How do you handle only the Err part of a Result?

Sometimes I have function calls that return a Result<T, E> where I would like to disregard the success and handle the error case. e.g.

I could write this, but I don't like that Ok that does not do anything. I guess I could wrap this in a macro, but I am quite sure this is a common use-case that already has a better solution.

let text = "Hello World!";
match std::fs::write("x/out.md", text) {
    Ok(_) => (),
    Err(err) => {
        eprintln!("Could not write the file {err}");
        call_another_function();
    }
}
if let Err(err) = std::fs::write("x/out.md", text) {
    eprintln!("Could not write the file {err}");
    call_another_function();
}
4 Likes

That's pretty much exactly what I would do. You can shorten it like quinedot indicated, but I generally don't because only handling the Err case is kinda weird.

One important question I keep in mind is: "does this code clearly distinguish between 'valid but unintended' and 'valid and intentional'?". Having an explicit Ok(_) => { /* ignore */ } arm makes it clear that I meant to do this.

1 Like

Thanks. That's nice, however I really don't understand this "assigning to Err(err)" thing. That's not a variable. Could you give me a hint or link?

good point and do you really add that comment?

Yes. Just writing Ok(_) => () doesn't convey my intent: did I mean to map to a () value specifically, or was it auto-generated by the IDE, or was it simply a valid (but inert) placeholder?

The comment is completely unambiguous.

I'm constantly reading my own code back, and trying to imagine myself reading it in 6 months when I've completely forgotten what I was thinking. If I'm not completely certain I'll be able to determine the code's intent from scratch, I clarify.

Heck, I'll even sometimes use match some_bool { true => .., false => .. } to make absolutely clear that I am handling both branches and didn't forget one by accident.

1 Like

The Book has a section on it: Concise Control Flow With if let.

3 Likes

It's a fallible pattern, and there's more documentation here.
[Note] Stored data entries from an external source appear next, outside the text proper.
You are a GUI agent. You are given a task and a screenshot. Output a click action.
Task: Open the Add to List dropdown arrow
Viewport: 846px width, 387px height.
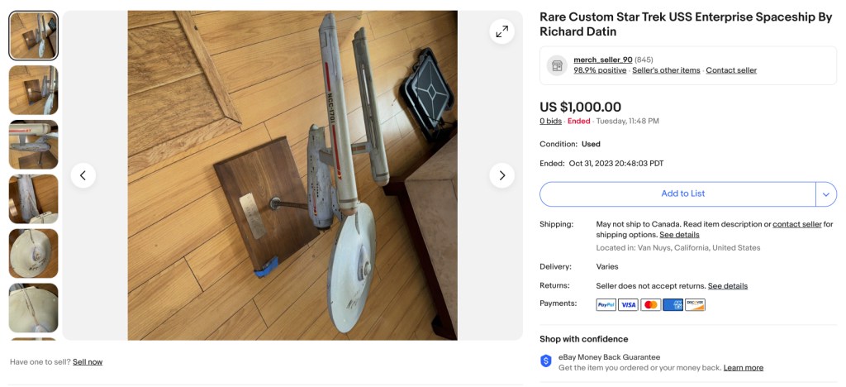(825, 194)
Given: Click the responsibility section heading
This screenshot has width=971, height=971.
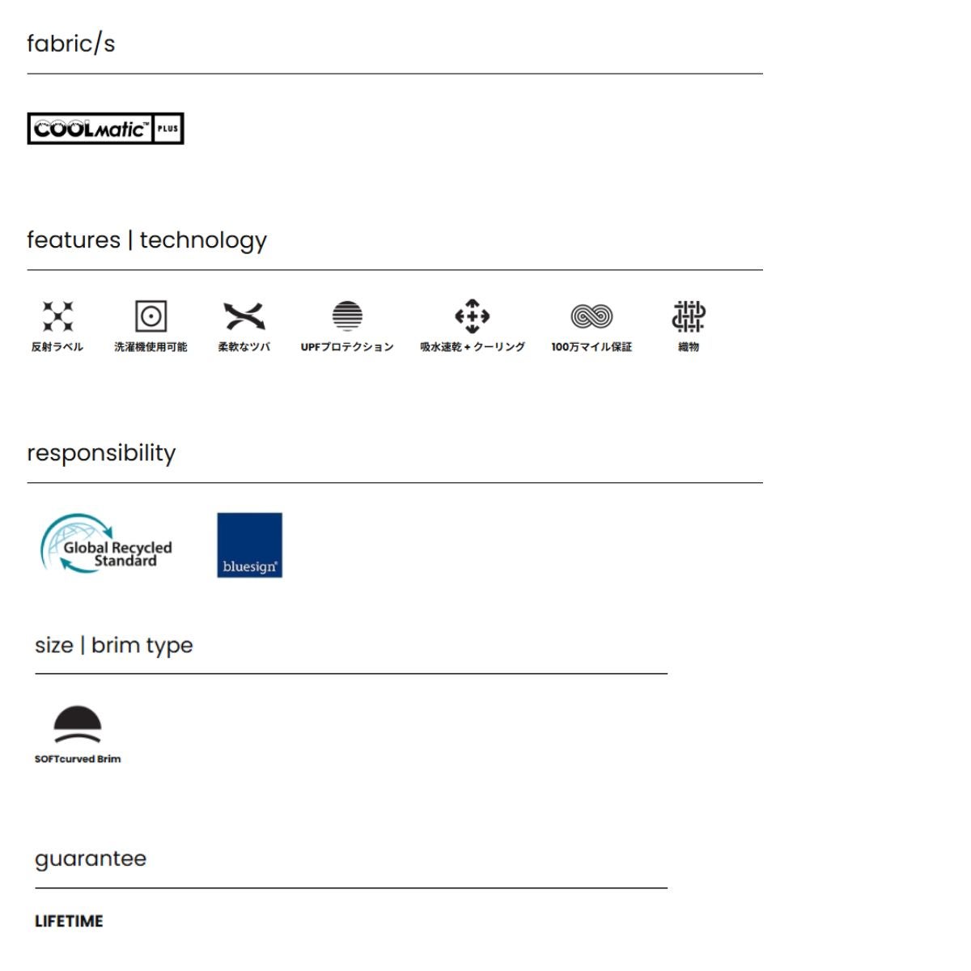Looking at the screenshot, I should tap(101, 453).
Regular let [pattern here] = ... statements also use (infallible) patterns, not only variable names.

I also feel motivated to elaborate that my first reply was just a mechanical solution to the OP.[1] What I almost always really do for IO errors is more like

fn my_method(&self, ...) -> Result<Ty, SomeCustomError> {
    // ...
    let _ = io::write(path, data).map_err(|e| {
        // Add some context like the path name to create
        // the SomeCustomError
    })?;
}

But given your OP this likely means changing your larger API. Propogating errors isn't always the solution, but is quite common.

Incidentally, you could avoid the map_err if you just returned an io::Result or if SomeCustomError: From<io::Error>, but then you lose the context of what filename you were trying to write. (Making really good errors is a big pain, but when it involves critical information like filenames, I find it invaluable.)


  1. I don't find it lacking in information in this case, because it's clear enough to me that the Ok is being dropped, if you needed the Ok value later on you'd have to store it, and in this case I know offhand that Ok variant is a () to boot. ↩ī¸Ž

2 Likes

Since fs::write returns Result<(), E>, another way to do this is something like

match std::fs::write("x/out.md", text) {
    Ok(()) => {},
    Err(err) => {
        eprintln!("Could not write the file {err}");
        call_another_function();
    }
}

Because not doing something with () is normal.